Horizonte perdido
À deriva em mar revolto de lembranças fragmentadas, singra o barco as águas desconhecidas de uma rota incerta. A calmaria de outrora, marcada pela existência de um horizonte ao alcance da vista, naufragou em denso nevoeiro que o tempo, insensível, incumbiu-se de formar.
Um vento gelado arrepia a superfície do mar, arrancando-lhe ondas descomunais, e o barco aderna. Contudo, aqueles fragmentos de memória lhe conferem alguma estabilidade, e ele resiste, seguindo em frente sob a forte cerração.
A tempestade não dá sinais de trégua, e o vento castiga com rajadas impiedosas, fazendo novamente o barco adernar, desta feita a ponto de quase mandá-lo para as profundezas das águas frias e indóceis. O mar se mostra faminto, sedento, como a querer tomar para si o que ainda resta de vida no convés da frágil nau errante.

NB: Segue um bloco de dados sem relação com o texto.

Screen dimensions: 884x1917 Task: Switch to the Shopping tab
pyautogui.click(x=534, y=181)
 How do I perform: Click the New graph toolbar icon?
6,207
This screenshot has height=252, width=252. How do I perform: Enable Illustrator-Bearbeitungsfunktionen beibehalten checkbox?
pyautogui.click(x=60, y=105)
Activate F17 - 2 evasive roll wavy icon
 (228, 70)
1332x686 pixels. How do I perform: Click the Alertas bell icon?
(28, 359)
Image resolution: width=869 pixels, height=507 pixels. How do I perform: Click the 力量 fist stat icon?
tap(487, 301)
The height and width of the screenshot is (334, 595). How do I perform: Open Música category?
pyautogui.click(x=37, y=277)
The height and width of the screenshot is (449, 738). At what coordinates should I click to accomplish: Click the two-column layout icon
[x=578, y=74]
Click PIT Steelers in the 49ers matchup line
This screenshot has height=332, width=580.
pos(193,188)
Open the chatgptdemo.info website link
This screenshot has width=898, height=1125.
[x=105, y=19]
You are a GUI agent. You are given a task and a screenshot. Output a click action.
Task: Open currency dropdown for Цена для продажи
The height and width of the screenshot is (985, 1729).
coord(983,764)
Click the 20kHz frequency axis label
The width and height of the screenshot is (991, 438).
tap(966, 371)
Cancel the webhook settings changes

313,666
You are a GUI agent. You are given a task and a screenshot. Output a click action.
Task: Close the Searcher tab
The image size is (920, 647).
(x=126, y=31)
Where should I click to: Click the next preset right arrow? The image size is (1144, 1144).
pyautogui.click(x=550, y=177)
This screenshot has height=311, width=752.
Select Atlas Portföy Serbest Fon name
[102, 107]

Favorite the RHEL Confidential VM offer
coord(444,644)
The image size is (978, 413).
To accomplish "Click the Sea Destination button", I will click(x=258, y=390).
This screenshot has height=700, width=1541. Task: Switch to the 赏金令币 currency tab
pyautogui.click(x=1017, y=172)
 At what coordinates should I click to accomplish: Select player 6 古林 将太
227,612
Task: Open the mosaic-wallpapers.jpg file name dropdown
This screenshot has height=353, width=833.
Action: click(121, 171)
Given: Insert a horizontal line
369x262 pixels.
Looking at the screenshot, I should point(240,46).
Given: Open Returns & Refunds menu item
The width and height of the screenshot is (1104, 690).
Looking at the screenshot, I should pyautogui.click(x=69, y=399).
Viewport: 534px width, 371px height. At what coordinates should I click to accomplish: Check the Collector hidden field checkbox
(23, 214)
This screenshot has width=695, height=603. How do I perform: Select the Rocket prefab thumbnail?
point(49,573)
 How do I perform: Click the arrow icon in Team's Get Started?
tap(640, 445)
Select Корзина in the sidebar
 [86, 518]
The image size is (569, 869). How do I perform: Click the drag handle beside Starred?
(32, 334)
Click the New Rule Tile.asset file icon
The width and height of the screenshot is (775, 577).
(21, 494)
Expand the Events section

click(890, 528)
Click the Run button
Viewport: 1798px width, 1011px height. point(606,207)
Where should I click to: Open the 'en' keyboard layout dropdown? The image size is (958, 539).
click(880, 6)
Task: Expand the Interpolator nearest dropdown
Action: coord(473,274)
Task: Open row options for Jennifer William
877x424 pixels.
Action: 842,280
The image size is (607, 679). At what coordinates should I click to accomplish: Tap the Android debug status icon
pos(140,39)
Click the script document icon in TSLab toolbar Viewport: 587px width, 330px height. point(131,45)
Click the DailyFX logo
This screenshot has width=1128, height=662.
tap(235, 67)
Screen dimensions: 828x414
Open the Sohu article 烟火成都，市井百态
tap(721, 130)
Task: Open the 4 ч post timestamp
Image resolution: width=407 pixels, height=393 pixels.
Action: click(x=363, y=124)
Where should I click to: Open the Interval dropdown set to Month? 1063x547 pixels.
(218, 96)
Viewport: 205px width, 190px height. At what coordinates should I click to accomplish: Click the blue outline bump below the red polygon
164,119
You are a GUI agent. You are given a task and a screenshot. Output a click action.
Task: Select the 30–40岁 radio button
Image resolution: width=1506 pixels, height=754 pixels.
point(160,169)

Já não há mais céu para contemplar, ou estrelas-guias. Já não se vê mais o sol, tampouco o luar. Apenas o denso nevoeiro, as gélidas rajadas de vento e o mar revolto lhe fazem companhia. Mas o barco segue adiante, resistindo a todo custo, acreditando que aquele horizonte que um dia existiu permanece lá, à sua espera, em algum lugar mais adiante. Para ser, finalmente, seu porto seguro, depois que a tempestade passar...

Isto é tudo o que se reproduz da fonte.